(PAGE TEXT)
Methodology
How we decide if an MCP server is safe.
No black box. Every grade on this site comes from a pipeline you can audit. Here’s the whole thing — the rules, the model votes, the scoring math, and what we explicitly don’t do.
The scan pipeline
When you submit a target, we fetch the source — an npm package, a PyPI package, or a GitHub repository — run it through our detection engine, and aggregate everything into a single letter grade with a signal-score breakdown. All infrastructure is hosted in the EU (Frankfurt).
A Fast scan runs static analysis, manifest checks, and CVE lookups. It targets a p95 of under 3 minutes (hard cap 20). A Deep scan adds taint-flow analysis and an independent model consensus panel. It targets a p95 of under 20 minutes (hard cap 30) and is available for signed-in users.
Supported targets
Paste any of the following into the scan box. The parser resolves bare names, URLs, version constraints, and official registry IDs.
npm
| Input | Resolves to |
|---|---|
| express | latest version on npm |
| @modelcontextprotocol/sdk | scoped package, latest |
| npm:fastify | explicit prefix, latest |
| npm:@modelcontextprotocol/server-filesystem | scoped with prefix, latest |
| npm:lodash@4.17.21 | pinned version |
| @modelcontextprotocol/sdk@1.0.0 | scoped, pinned version |
| https://www.npmjs.com/package/express | npm URL, latest |
| https://www.npmjs.com/package/@modelcontextprotocol/server-github/v/0.6.2 | npm URL, pinned version |
PyPI
Bare names (e.g. requests) default to npm. Use pypi: prefix or a version constraint to target PyPI.
(End PAGE TEXT)
STUDY QUESTIONS »
A. According to the methodology page, what does a Deep scan add beyond a Fast scan?
B. Reproduce the methodology page word for word, starting at "No black box." and ending at "the EU (Frankfurt).".
The listing is separate material with no connection to the methodology page.
(INFORMATION PROVIDED)
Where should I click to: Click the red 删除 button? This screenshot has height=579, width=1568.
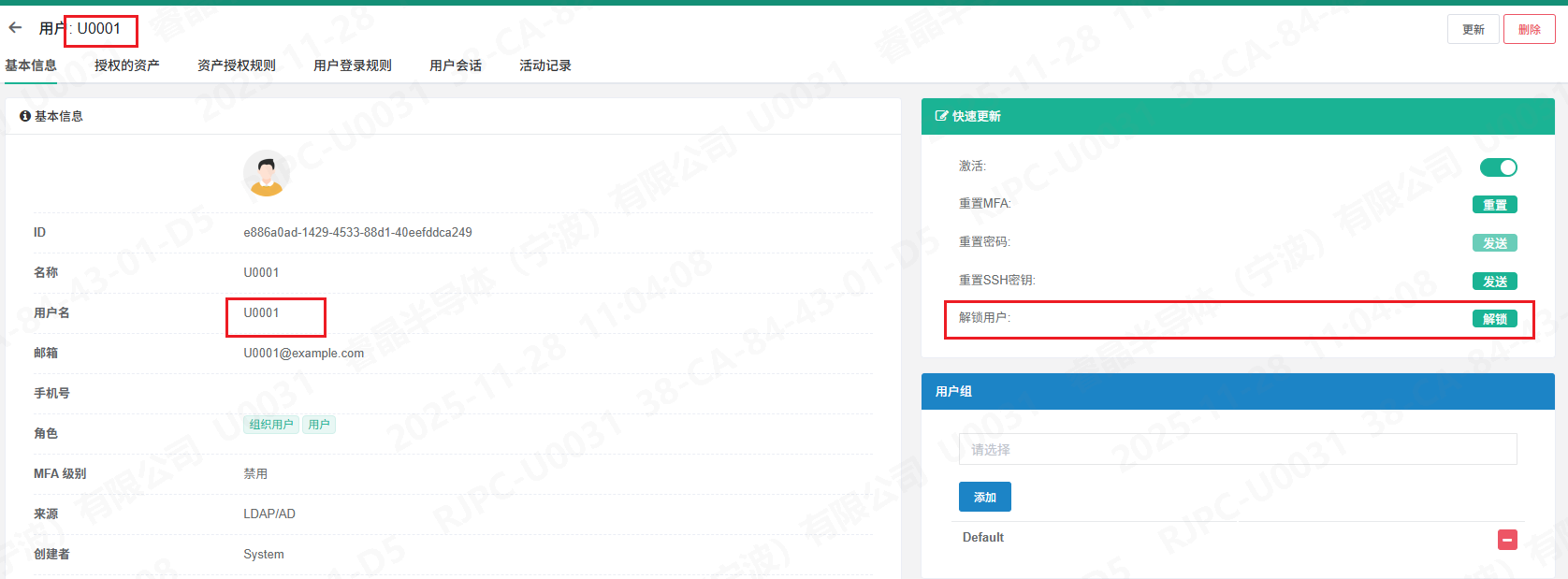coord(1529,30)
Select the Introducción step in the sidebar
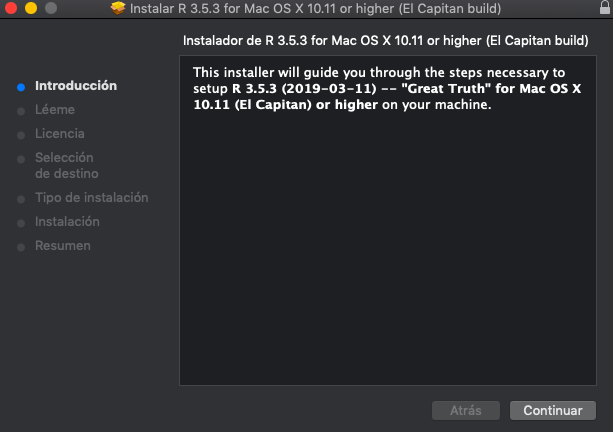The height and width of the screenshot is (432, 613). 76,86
(End INFORMATION PROVIDED)
SOLUTION SET »
A. Taint-flow analysis and an independent model consensus panel.

B.
No black box. Every grade on this site comes from a pipeline you can audit. Here’s the whole thing — the rules, the model votes, the scoring math, and what we explicitly don’t do.
The scan pipeline
When you submit a target, we fetch the source — an npm package, a PyPI package, or a GitHub repository — run it through our detection engine, and aggregate everything into a single letter grade with a signal-score breakdown. All infrastructure is hosted in the EU (Frankfurt).